• YOUR ASSIGNMENT:
Where does the string "agent" occur in the records? Copy each line that holds it.

Data records:
• • • • • • •
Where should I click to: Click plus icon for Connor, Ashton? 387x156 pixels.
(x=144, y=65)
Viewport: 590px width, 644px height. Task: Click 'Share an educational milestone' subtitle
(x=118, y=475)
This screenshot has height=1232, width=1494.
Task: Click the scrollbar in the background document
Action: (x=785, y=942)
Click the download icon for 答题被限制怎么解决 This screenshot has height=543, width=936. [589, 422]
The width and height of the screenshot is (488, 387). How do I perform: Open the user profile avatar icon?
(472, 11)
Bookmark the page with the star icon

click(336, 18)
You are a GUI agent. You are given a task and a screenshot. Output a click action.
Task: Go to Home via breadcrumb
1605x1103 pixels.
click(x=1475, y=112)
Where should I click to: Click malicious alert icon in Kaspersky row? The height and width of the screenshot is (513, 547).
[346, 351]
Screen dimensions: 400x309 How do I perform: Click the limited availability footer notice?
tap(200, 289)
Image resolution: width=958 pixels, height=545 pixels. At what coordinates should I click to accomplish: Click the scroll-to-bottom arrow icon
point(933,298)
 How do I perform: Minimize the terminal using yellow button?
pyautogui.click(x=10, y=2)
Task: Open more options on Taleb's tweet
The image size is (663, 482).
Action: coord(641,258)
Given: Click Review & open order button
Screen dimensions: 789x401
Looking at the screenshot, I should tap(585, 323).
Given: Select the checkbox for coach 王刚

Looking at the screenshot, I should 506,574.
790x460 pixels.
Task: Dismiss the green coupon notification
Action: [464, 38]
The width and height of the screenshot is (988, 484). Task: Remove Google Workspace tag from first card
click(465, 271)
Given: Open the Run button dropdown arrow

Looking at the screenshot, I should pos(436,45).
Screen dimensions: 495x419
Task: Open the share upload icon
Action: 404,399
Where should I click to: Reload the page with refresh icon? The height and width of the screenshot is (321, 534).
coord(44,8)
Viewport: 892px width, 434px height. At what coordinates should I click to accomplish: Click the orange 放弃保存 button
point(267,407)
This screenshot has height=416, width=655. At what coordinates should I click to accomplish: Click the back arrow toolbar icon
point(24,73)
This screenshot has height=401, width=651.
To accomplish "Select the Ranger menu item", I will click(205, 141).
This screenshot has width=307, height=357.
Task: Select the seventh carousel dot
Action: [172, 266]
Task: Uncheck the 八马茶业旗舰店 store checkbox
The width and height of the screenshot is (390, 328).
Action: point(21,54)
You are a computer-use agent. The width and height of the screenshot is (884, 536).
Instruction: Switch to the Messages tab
• • • • • • •
• ANSWER TO THIS PROBLEM:
You are a GUI agent. You are given a task and a screenshot. Output a click action.
You are a computer-use agent. The width and height of the screenshot is (884, 536).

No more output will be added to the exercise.